## Stated goal
Starting at the line that has "Viewport: 999px width, 564px" and stopping after the line that has "will [x=138, y=322].", turn those lines into a Markdown table with columns Num and Entry. Each line gets a running number, and blank lines are skipped.

## Extracted data
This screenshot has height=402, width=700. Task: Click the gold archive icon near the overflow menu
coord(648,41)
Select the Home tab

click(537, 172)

==

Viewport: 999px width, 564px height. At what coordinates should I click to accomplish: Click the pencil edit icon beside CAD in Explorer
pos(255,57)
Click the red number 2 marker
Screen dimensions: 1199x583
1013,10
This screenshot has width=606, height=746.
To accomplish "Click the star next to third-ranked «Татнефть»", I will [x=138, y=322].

==

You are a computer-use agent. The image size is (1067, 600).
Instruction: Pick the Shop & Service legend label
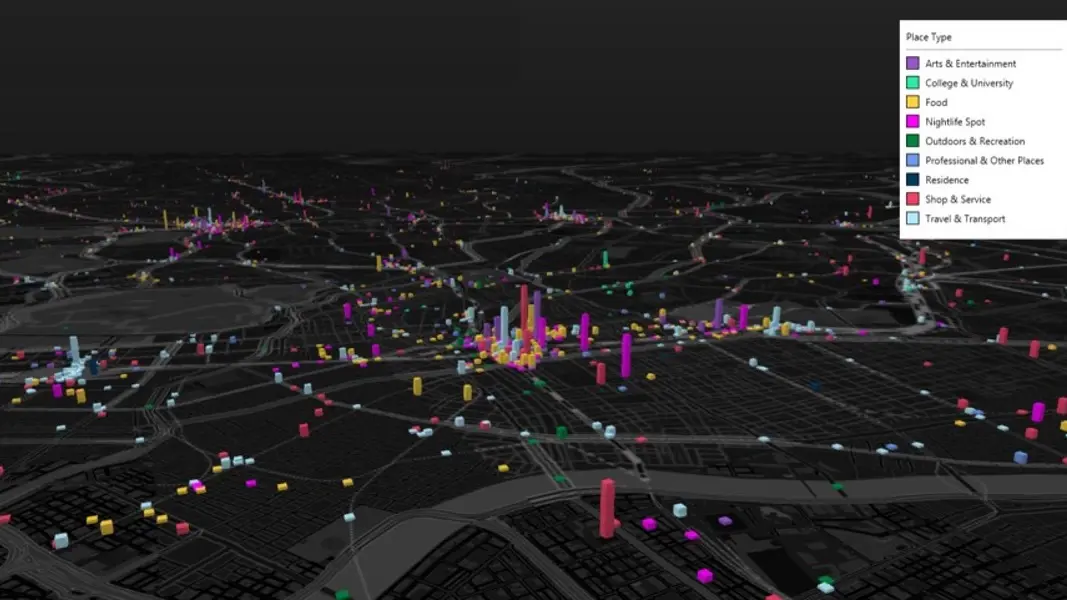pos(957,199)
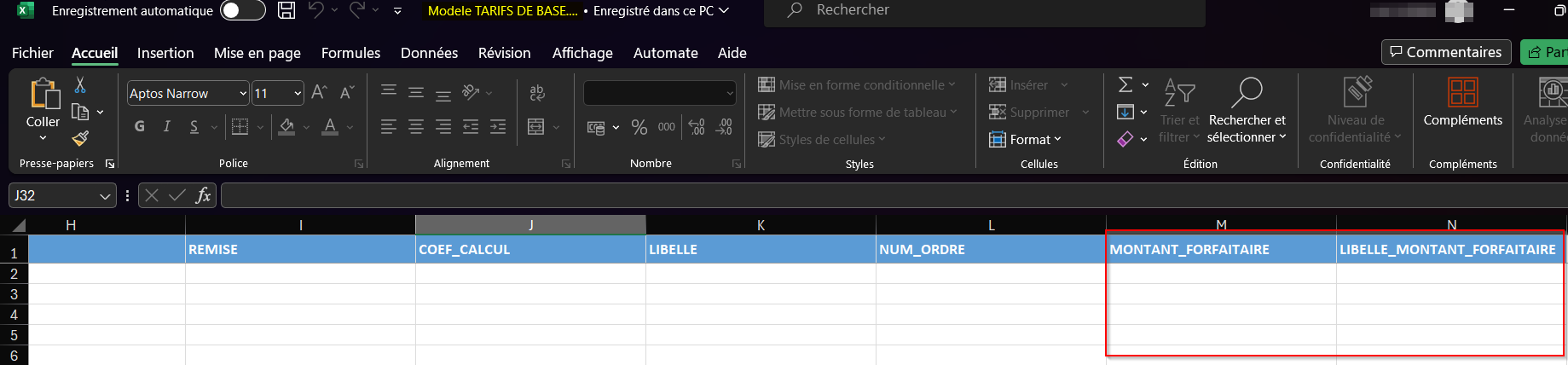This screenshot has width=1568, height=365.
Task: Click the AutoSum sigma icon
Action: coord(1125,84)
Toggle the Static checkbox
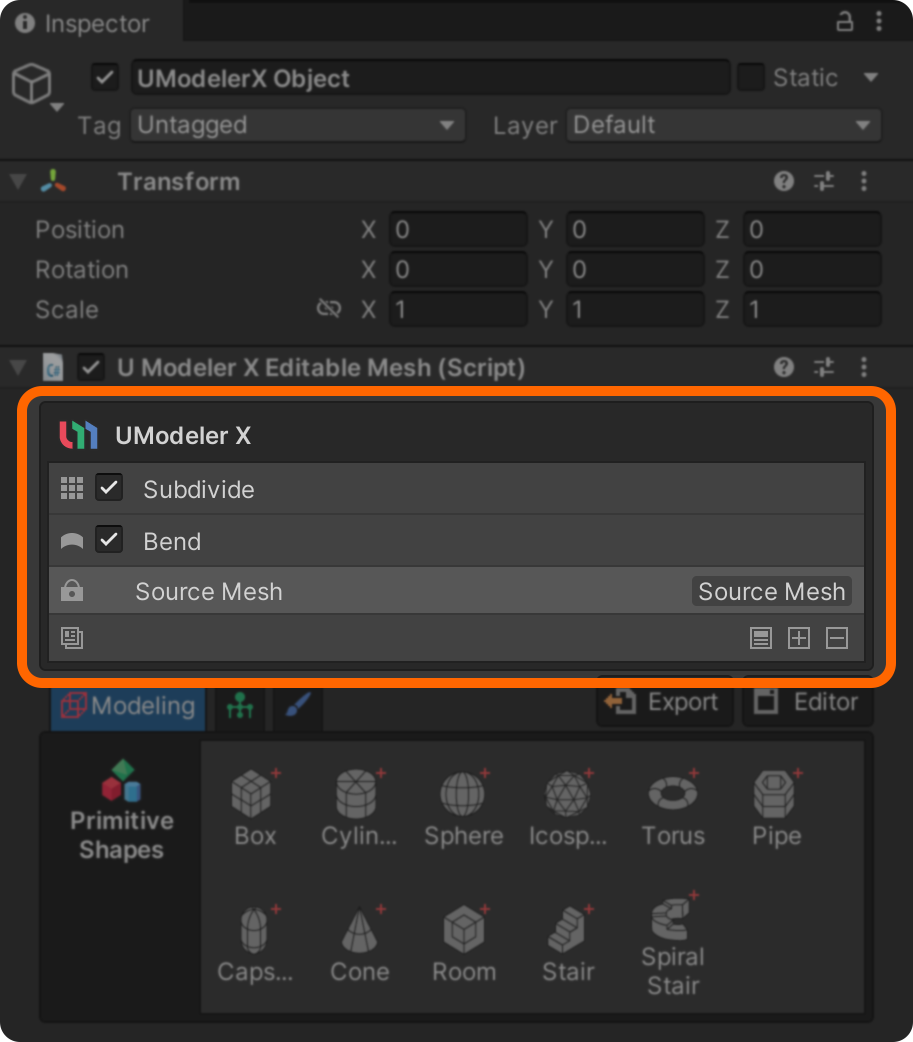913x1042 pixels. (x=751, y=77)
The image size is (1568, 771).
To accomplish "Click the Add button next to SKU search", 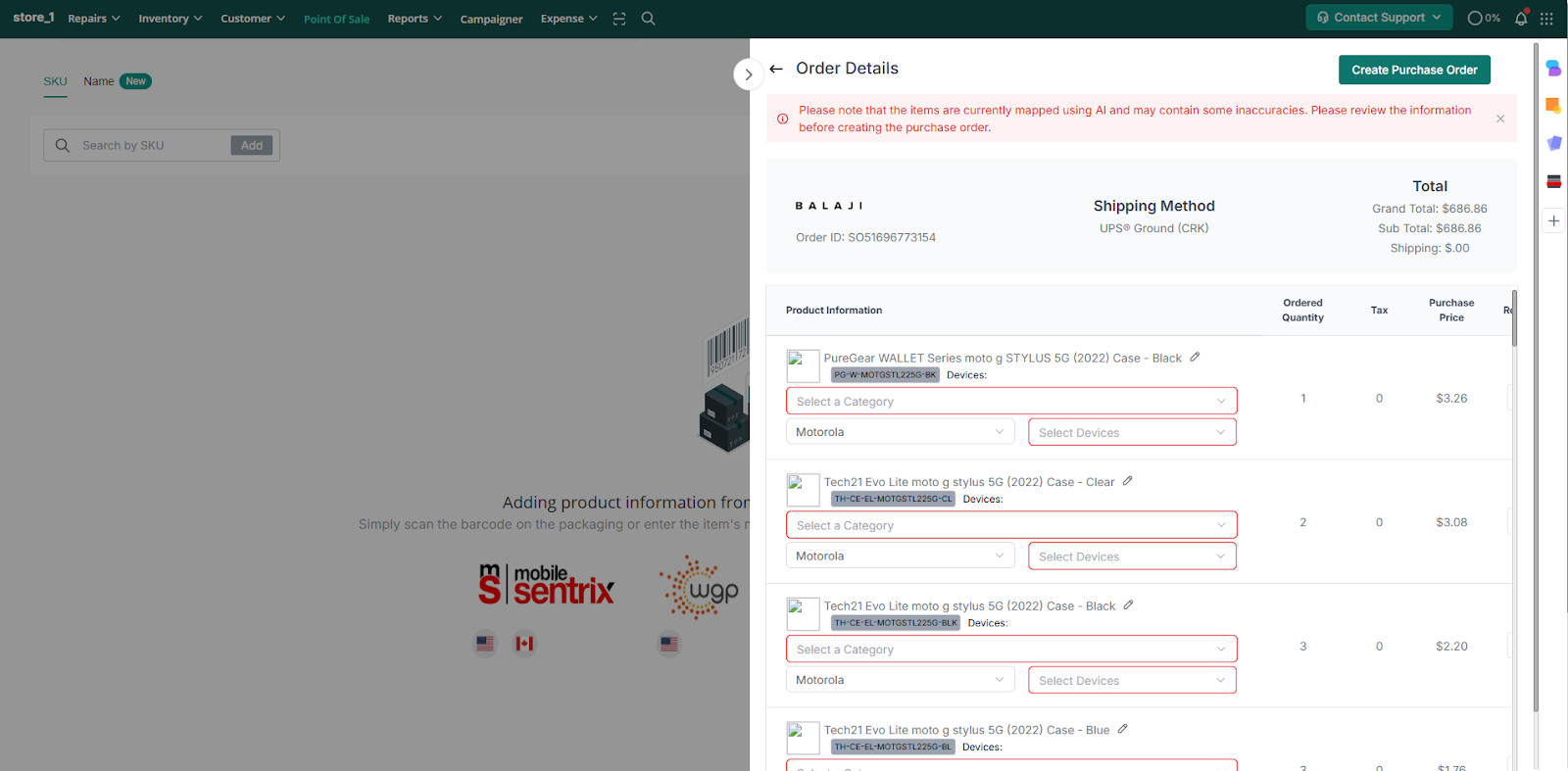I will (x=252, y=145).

## Completed task
| Num | Entry |
|---|---|
| 1 | Viewport: 999px width, 564px height. At what coordinates should I click to accomplish: Click the pencil edit icon beside CAD in Explorer |
| 2 | pos(255,57) |
| 3 | Click the red number 2 marker |
| 4 | Screen dimensions: 1199x583 |
| 5 | 1013,10 |
| 6 | This screenshot has width=606, height=746. |
| 7 | To accomplish "Click the star next to third-ranked «Татнефть»", I will [x=138, y=322]. |